Employers’ industrial action
The business may feel that it has to take industrial action to try and force the employees into making an agreement. There a number of different forms of employers’ industrial action:
• Changing working practices – the employers may decide to change the amount of money the employees are able to earn. They could also change the time the employees have to be at work.
• Removal of overtime – this will have the effect of reducing the amount of money the employees are able to earn.
• Lock-out – the business closes down for a set period or time or until the dispute is resolved. The business may be able to stop paying its workers during a lock-out.
• Closure – if the business feels the dispute can not be solved it could choose to shut down the factory/office/shop. This will be the last resort of the employers.
Employment (Industrial) Tribunals
Employment Tribunals are used to settle a wide range of disputes such as unfair dismissal, equal pay and discrimination. An Employment Tribunal is made up from three people; an independent legally qualified chairperson and two other people. One of the other two people is appointed from a panel of people nominated by trade unions and the other is from a panel nominated by employers' organisations.
During equal pay and sex discrimination cases the Tribunal will often include a woman member, however this is not a legal requirement. The person who brings the case to the Tribunal is called the Applicant and the employer defending the case is called the Respondent.
For cases of discrimination or equal pay the Applicant (employee) will normally present his/her case first as he/she has to prove the discrimination took place or the right to equal pay.
The Respondent (employer) will then have the opportunity to reply to the evidence put forward by the worker and her witnesses and try and prove that discrimination did not take place or that she does not have the right to equal pay. The two sides may represent themselves, or be represented by a trade union official, lawyer or any other person they wish.
The three members of the Employment Tribunal will then make their decision based upon the evidence presented to them. It is hoped that they will come to a unanimous decision, however if they can not a majority decision of 2 against 1 will do. The Industrial Tribunal is not able to enforce any decision they make - this has to be done after a separate application to the courts.
Advisory, Conciliation and Arbitration Service (ACAS)
ACAS state that their mission is “To improve the performance and effectiveness of organisations by providing an independent and impartial service to prevent and resolve disputes and to build harmonious relationships at work”. They use conciliation, arbitration and mediation in their attempts to avoid industrial disputes.

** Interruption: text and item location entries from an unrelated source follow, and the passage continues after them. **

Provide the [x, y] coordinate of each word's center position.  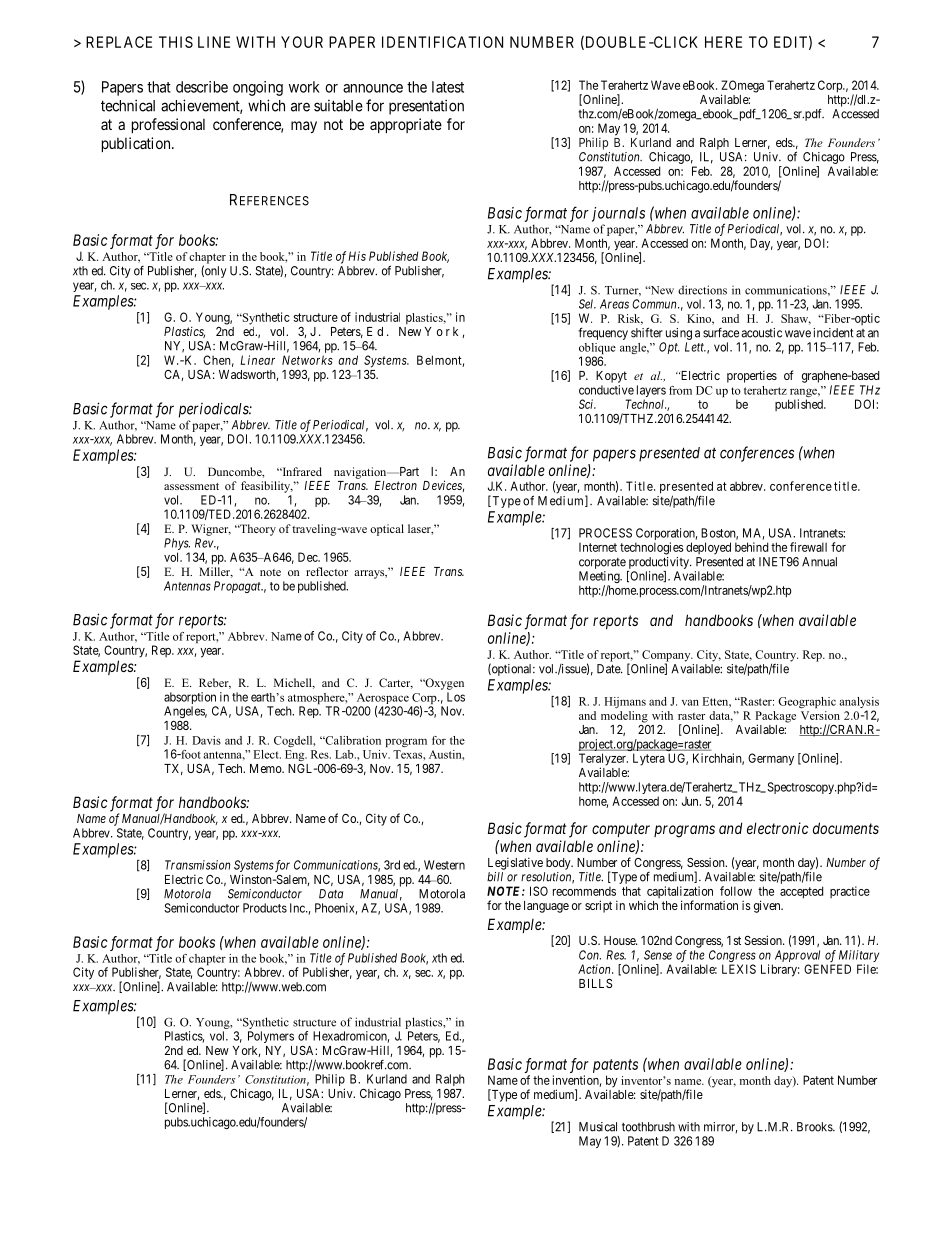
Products [265, 908]
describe [202, 87]
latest [448, 87]
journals [618, 214]
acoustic [761, 333]
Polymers [271, 1037]
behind [751, 547]
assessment [191, 486]
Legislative [515, 863]
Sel [587, 304]
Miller [216, 572]
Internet [598, 547]
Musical [598, 1127]
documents [846, 828]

Conciliation is a voluntary process where employers, trade unions, and worker representatives are helped to reach an agreement that they are all happy with.
ACAS will normally only agree to set up arbitration or mediation when conciliation has not led to an end of the dispute.
Mediation involves both sides stating their case and ACAS making recommendations for settlement. After mediation neither side has to follow the recommendations, ACAS just hopes that both sides will agree to them and bring an end to the dispute.
Arbitration differs from mediation because both sides agree beforehand to accept the judgment that ACAS makes. Arbitration is similar to mediation as both sides state their case to ACAS before a decision is made.
European Court of Justice.
The European Court of Justice was set up in 1952 and it enforces laws that have been passed by the European Union. It is based in Luxembourg and it can enforce decisions in any of the European Union countries. It frequently hears cases relating to sex discrimination, but it can pass judgment on any area of law.